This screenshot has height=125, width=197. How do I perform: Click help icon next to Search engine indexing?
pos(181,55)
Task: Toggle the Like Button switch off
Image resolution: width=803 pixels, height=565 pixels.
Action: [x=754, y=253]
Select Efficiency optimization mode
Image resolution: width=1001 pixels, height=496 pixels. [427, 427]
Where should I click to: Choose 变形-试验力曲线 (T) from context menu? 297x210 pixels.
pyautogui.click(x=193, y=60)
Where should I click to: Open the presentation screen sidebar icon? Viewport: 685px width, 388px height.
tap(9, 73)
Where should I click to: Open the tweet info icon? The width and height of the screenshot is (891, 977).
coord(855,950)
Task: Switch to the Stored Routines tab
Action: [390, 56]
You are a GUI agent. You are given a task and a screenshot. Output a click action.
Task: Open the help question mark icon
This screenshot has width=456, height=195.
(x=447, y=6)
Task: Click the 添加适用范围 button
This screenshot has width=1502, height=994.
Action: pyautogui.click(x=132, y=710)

* **AIM**
Can you turn all of the data above into a numbered list, one line per item, leaving out any blank lines?

* **SOLUTION FOR THIS PROBLEM**
1. This screenshot has height=125, width=197. How do I perform: Click help icon next to Search engine indexing?
2. pos(181,55)
3. Task: Toggle the Like Button switch off
4. Image resolution: width=803 pixels, height=565 pixels.
5. Action: [x=754, y=253]
6. Select Efficiency optimization mode
7. Image resolution: width=1001 pixels, height=496 pixels. [427, 427]
8. Where should I click to: Choose 变形-试验力曲线 (T) from context menu? 297x210 pixels.
9. pyautogui.click(x=193, y=60)
10. Where should I click to: Open the presentation screen sidebar icon? Viewport: 685px width, 388px height.
11. tap(9, 73)
12. Where should I click to: Open the tweet info icon? The width and height of the screenshot is (891, 977).
13. coord(855,950)
14. Task: Switch to the Stored Routines tab
15. Action: [390, 56]
16. You are a GUI agent. You are given a task and a screenshot. Output a click action.
17. Task: Open the help question mark icon
18. This screenshot has width=456, height=195.
19. (x=447, y=6)
20. Task: Click the 添加适用范围 button
21. This screenshot has width=1502, height=994.
22. Action: pyautogui.click(x=132, y=710)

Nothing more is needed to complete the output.